Fourier transform ion cyclotron resonance mass spectrometry (FT-ICR MS) is a state-of-the-art technique for the non-targeted analysis of complex organic mixtures such as dissolved organic matter (DOM) at the molecular level, and has been extensively used in the high-throughput analysis of disinfection byproducts (DBPs). Compared to the traditional magnitude mode, the absorption mode of Fourier transform can considerably improve the signal-to-noise ratio and resolving powder of peaks identified in the FT-ICR MS spectra. However, information regarding the advantages of absorption mode in the analysis of DBPs is still limited. In this study, the FT-ICR MS analysis in the chlorination of surface and groundwater was performed to demonstrate the advantages of the absorption mode for DOM and DBPs analysis. The results showed that, compared with the magnitude mode, the absorption mode can significantly (P<0.05) improve the resolution (1.89-1.97 folds) and signal-to-noise ratio value (1.61-1.73 folds) of DOM, including DBPs, and remarkably reduce the mass error for formula assignment and peak intensity deviation of the peaks with large deviations. The absorption mode identifies fewer peaks but has more assigned formulas (1.21-1.39 folds).
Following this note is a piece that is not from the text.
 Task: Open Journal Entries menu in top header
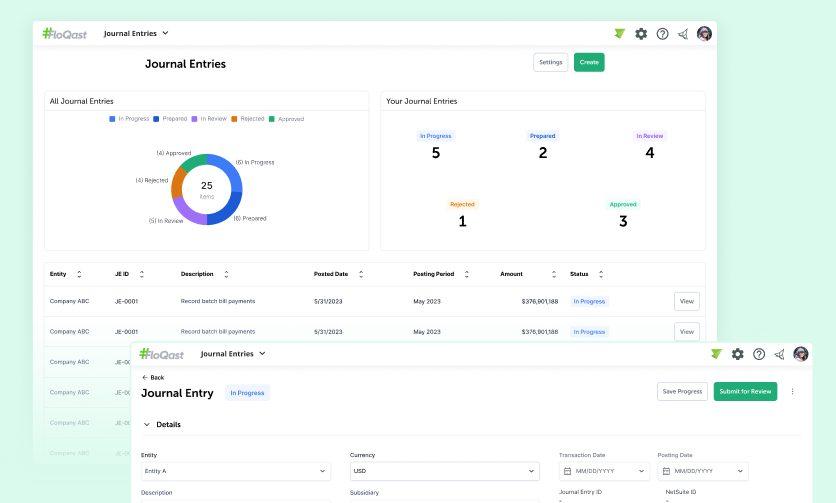[x=136, y=34]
Moreover, the absorption mode is mainly favorable to the number of identified peaks for DBPs but has limited effects on decreasing the peak intensity deviation of DBPs peaks due to their low intensity at the environmental levels of chlorination reagents. The results highlight the great potential of the absorption mode technology based on FT-ICR MS for the non-targeted analysis of DOM and emerging pollutants, including DBPs.